Have you acquired Ride Runner?


----------



## rain27 (Jan 15, 2009)

These programs are for pc and not Mac I assume?


----------



## BowDown (Sep 24, 2009)

Programs are yes. I believe the VST's are cross platform though?


----------



## pwnt by pat (Mar 13, 2006)

VST should be cross-platform. But yeah, the programs are all PC based.

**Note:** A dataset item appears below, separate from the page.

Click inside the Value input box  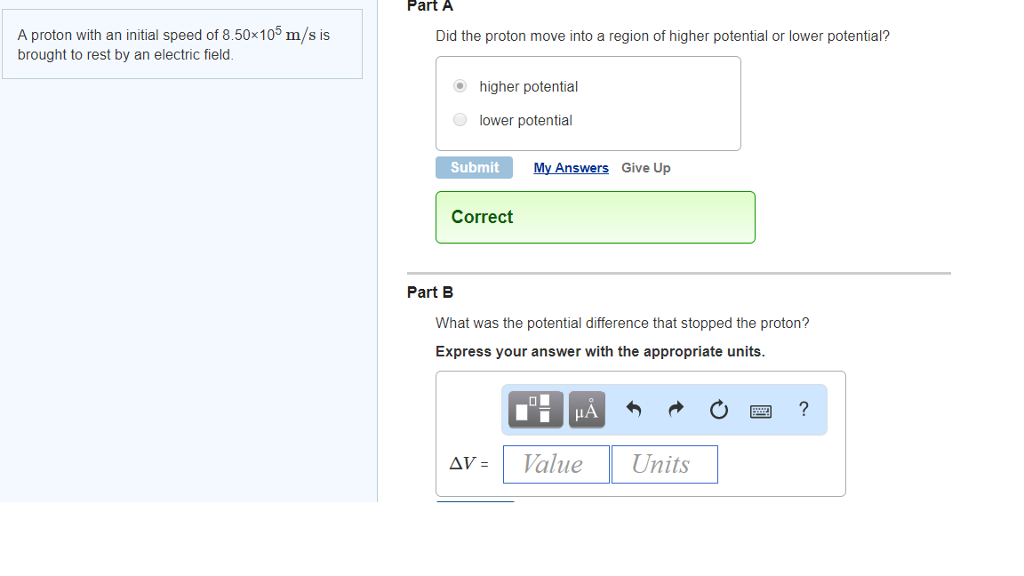click(x=556, y=463)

I have ride-runner, but I didn't include it. Should be easy enough to find for anyone interested. The new unit I'm working on will not use a screen. I will access it for tuning through remote desktop over an adhoc 802.11g network. It won't store any mp3s or anything, just strictly do processing.

Here's the file list:
Programs:
WinMLS 3.010c
Winamp 554
winamp VST plugin
Winamp kernal streaming plugin
Winamp ASIO output plugin
asio4all
Virtual Audio Cable 401 full

Plugins:
31 band equalizer
frequency allocator 4-way xover
Xvolver Ambiphonics convolver
Flux Bittersweet
Flux Stereo tool
Flux Epure
Flux Pure comp
Flux Pure DeComp
Flux Pure Expander
Flux Pure DeExpander
Flux Solera
PSP Mixbass2
PSP Mixgate2
PSP MixPressor2
PSP MisSaturator2
PSP Mixtreble2
Rayspace
Signal Analyer spectrum analyzer
Sonic Dolby Digital Transcoder
SRS circle Surround
Stillwell Audio 1973
Stillwell Audio badbuzzmojo
Stillwell Audio Event Horizon
Stillwell Audio Majortom
Stillwell Audio PsychoDither
Stillwell Audio Schope
Stillwell Audio Spectro
Stillwell Audio TransientMonster
Stillwell Audio Verbiage
Trackmeter
VI and VII 5.1 converter and width enhancer
Voxengo Analog Flux Suite
Voxengo Curve EQ
Voxengo deconvolver
Voxengo elephant
Voxengo Gliss EQ
Voxengo Harmonizer EQ
Voxengo Lampthruster
Voxengo LF MAx
Voxengo LF Punch
Voxengo Maqruis Compressor
Voxengo PHA979
Voxengo Polysquasher
Voxengo Pristinespace
Voxengo Redunoise
Voxengo Soniformer
Voxengo Transmodder
Voxengo Vintage Modulator
Voxengo Voxformer
Voxengo Warmifier
Voxengo Audio Delay
Voxengo Tube Amp
Waves 5 Mercery Pack
Ambience 
Ambiophonics Ambio.one
Anechoic Room Simulator
Stereo Stretcher


----------



## rain27 (Jan 15, 2009)

Are you guys using Boot Camp with a Mac Mini or are you using an actual pc for the car?


----------



## BowDown (Sep 24, 2009)

Windows tablet pc for me.


----------



## pwnt by pat (Mar 13, 2006)

This go around I'm using an Atom based ITX mainboard, cheap solid state hard drive, and the Delta 1010LT sound card. Still have to use two GTX47 external crossovers. Not enough channels for the PC, not enough PCI for multiple sound cards.....


----------



## ryomanx (Feb 18, 2011)

looks pretty useful! gonna crack it open tomorrow!


----------



## snap88 (May 23, 2010)

any update of the zip / link ?


----------